Cole didn’t say anything.
“Far as I can see,” I said, “you’re gonna turn it over anyway. Us or Bragg.”
“But what if you ask for laws that we think are wrong?” May said.
Cole was entirely still.
Then he said, “We’ll give you a list.”
“A list.”
“A list of rules,” Cole said. “You agree, we have a deal. You don’t, we ride on.”
They all thought about it. The door in the hotel lobby opened, and it stirred the air in the dining room. The lamp flames moved in the stir, making the shadows shift in the room. The door closed. The flames steadied. The shadows quieted.
“Sounds fair,” Raines said after a while, as if he couldn’t think of anything else to say.

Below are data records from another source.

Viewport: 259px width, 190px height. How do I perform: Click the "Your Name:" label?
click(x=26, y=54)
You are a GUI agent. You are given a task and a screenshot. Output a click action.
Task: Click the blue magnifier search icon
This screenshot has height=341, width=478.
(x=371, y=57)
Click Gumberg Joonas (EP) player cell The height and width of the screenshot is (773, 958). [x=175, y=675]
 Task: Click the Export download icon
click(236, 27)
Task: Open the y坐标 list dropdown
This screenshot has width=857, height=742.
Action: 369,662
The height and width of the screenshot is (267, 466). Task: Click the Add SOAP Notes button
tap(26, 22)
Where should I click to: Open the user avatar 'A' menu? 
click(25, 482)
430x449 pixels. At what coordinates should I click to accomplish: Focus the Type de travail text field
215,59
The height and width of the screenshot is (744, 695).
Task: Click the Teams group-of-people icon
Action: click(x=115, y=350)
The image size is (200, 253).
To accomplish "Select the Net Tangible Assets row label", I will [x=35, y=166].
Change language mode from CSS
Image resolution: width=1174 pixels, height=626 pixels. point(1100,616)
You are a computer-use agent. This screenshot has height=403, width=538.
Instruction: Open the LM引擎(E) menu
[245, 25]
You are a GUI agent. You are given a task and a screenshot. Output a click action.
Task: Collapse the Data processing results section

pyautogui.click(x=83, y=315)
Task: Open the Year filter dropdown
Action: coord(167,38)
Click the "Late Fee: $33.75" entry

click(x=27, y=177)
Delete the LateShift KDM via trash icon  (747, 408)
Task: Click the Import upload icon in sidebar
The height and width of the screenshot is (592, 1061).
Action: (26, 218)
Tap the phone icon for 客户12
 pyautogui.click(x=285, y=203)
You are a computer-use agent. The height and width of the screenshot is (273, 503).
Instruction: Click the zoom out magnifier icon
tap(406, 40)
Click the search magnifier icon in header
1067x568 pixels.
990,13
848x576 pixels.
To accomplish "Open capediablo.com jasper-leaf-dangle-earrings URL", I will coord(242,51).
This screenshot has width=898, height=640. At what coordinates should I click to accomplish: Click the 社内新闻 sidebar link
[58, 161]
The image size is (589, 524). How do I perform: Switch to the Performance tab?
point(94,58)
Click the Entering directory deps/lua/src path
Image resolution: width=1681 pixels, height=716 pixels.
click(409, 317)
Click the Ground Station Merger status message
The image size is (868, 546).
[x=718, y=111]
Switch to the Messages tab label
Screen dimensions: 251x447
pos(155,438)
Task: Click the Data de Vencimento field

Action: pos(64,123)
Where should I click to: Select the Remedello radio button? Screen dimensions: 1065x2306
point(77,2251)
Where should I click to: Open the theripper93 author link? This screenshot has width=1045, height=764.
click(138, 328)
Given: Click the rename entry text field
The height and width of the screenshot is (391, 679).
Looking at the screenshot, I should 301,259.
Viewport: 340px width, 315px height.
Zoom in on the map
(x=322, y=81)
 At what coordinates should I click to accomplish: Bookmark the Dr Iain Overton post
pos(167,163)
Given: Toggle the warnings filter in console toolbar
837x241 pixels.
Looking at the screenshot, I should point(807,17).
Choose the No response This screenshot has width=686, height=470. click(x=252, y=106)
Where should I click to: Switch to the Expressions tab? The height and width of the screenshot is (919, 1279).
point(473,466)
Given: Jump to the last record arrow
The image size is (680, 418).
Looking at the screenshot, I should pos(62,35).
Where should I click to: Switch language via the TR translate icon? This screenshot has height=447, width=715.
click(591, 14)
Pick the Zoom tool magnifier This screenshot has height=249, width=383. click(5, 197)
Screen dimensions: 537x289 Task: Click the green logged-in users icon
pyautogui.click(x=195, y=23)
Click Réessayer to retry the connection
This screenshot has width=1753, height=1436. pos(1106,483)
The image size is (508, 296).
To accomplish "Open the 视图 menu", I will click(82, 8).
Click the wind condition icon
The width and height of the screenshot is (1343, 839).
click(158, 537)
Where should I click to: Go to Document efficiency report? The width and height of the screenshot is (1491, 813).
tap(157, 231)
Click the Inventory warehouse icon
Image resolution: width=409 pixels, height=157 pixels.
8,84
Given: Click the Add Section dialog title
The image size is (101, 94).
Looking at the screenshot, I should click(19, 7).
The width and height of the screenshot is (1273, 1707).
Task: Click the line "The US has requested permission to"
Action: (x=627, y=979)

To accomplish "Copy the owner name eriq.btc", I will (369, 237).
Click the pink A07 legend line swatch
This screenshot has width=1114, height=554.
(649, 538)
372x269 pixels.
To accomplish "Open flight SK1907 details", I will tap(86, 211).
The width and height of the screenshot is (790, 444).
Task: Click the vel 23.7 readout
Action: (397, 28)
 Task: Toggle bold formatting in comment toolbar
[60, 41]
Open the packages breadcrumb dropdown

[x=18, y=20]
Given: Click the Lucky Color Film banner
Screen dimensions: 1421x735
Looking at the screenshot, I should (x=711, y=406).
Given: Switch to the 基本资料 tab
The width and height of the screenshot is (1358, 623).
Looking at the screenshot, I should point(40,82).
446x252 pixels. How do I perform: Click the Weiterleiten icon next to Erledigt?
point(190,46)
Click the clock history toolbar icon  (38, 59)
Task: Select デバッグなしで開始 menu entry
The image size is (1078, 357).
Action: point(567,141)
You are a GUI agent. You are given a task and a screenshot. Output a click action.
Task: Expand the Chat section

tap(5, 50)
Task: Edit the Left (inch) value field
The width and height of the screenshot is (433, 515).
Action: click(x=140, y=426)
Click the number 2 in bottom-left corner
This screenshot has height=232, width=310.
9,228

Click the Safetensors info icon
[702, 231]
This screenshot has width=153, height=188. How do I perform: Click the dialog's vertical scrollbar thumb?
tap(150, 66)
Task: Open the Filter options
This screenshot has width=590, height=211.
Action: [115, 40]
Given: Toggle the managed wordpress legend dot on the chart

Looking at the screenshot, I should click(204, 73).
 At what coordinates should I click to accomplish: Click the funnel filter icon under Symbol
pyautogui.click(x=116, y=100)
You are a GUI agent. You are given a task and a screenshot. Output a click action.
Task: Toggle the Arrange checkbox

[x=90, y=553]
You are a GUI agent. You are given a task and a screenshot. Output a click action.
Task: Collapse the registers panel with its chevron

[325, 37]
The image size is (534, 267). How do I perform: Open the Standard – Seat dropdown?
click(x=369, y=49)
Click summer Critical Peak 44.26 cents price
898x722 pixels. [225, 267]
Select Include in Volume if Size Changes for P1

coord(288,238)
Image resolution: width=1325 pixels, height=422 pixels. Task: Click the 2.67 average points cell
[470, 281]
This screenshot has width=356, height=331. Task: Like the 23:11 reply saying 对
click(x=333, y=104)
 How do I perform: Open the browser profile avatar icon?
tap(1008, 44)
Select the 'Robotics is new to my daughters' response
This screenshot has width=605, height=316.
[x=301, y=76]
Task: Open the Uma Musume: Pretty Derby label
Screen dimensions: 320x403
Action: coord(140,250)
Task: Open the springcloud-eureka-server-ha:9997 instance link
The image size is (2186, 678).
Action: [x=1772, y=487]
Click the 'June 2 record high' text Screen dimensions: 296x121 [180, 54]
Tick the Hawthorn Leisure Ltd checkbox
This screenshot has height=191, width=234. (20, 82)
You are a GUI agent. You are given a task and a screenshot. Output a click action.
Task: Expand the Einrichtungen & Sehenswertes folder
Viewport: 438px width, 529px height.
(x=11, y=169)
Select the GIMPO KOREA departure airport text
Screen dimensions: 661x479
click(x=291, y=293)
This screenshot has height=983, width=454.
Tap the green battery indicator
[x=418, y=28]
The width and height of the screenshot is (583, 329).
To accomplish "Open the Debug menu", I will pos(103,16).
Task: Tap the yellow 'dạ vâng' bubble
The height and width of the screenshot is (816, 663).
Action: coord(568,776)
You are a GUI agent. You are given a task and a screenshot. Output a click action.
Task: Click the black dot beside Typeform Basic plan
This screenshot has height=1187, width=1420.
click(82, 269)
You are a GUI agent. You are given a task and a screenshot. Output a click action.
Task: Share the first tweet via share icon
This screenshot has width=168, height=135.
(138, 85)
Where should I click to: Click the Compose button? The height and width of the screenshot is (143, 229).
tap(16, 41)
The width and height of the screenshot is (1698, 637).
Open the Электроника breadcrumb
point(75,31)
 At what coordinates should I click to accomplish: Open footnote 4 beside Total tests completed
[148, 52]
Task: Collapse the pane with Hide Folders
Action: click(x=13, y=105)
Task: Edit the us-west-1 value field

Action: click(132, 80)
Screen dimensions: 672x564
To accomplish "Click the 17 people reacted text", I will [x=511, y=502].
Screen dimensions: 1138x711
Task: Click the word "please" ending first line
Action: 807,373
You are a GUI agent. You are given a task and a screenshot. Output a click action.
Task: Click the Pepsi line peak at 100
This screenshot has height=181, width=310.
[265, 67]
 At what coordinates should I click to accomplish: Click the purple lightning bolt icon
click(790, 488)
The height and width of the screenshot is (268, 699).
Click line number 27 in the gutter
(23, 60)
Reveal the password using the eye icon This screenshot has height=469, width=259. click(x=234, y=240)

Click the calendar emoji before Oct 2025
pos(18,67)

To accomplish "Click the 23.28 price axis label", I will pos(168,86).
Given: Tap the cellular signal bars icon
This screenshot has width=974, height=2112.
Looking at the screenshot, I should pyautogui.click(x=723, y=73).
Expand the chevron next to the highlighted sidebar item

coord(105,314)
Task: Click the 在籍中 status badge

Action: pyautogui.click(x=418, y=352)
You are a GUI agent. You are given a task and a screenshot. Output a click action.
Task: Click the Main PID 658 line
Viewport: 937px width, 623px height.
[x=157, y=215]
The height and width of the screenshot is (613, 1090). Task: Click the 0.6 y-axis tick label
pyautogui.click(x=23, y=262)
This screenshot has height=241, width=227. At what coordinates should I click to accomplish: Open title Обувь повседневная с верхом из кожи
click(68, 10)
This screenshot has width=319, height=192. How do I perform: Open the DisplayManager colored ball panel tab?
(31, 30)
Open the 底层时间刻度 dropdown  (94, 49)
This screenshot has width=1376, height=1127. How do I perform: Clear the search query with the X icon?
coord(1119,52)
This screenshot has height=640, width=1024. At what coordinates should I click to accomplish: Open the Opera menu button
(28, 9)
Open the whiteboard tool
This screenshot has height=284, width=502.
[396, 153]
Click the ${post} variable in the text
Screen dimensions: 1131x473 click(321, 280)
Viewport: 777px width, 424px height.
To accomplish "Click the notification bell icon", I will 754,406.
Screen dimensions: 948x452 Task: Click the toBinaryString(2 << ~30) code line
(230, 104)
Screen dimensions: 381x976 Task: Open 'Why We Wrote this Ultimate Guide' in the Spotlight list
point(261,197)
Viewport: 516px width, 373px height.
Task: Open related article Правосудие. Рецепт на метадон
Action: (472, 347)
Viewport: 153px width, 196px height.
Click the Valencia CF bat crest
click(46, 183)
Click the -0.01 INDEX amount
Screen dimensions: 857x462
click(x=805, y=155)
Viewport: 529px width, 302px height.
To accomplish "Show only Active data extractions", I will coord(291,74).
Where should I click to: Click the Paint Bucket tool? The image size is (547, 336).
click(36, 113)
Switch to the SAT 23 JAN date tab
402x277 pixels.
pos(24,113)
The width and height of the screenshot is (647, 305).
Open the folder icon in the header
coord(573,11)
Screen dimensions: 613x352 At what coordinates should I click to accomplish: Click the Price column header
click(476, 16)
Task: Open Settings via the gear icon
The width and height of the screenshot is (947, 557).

“We’ll bring you the list in the morning,” Cole said.
“I’ll be here,” Raines said.
We’d had a list of rules printed up five towns ago, and in the morning, Cole took them down to the hotel and gave them to Raines in his office. The laws were Draconian. The paper had a lot of aforesaids and wherebys in it, but, if you prune the thing to its essence, what it said was that what Cole said was law. Raines frowned as he read it and moistened his lips. Then he read it again. He looked at Cole. Then he looked at the paper again. The door of Raines’s office opened suddenly and a round-faced little waitress came in. Her face was flushed.
“Mr. Raines,” she said.
Her voice sounded foreign. Swedish maybe. She seemed short of breath.
“Not now, Tilda,” Raines said.
“Trouble in the bar, Mr. Raines.”
“Can’t Willis handle it?”
“It’s Mr. Bragg’s men.”
“Jesus God,” Raines said.
He looked at us.
“Space for your signature down there at the bottom,” Cole said. “On the right.”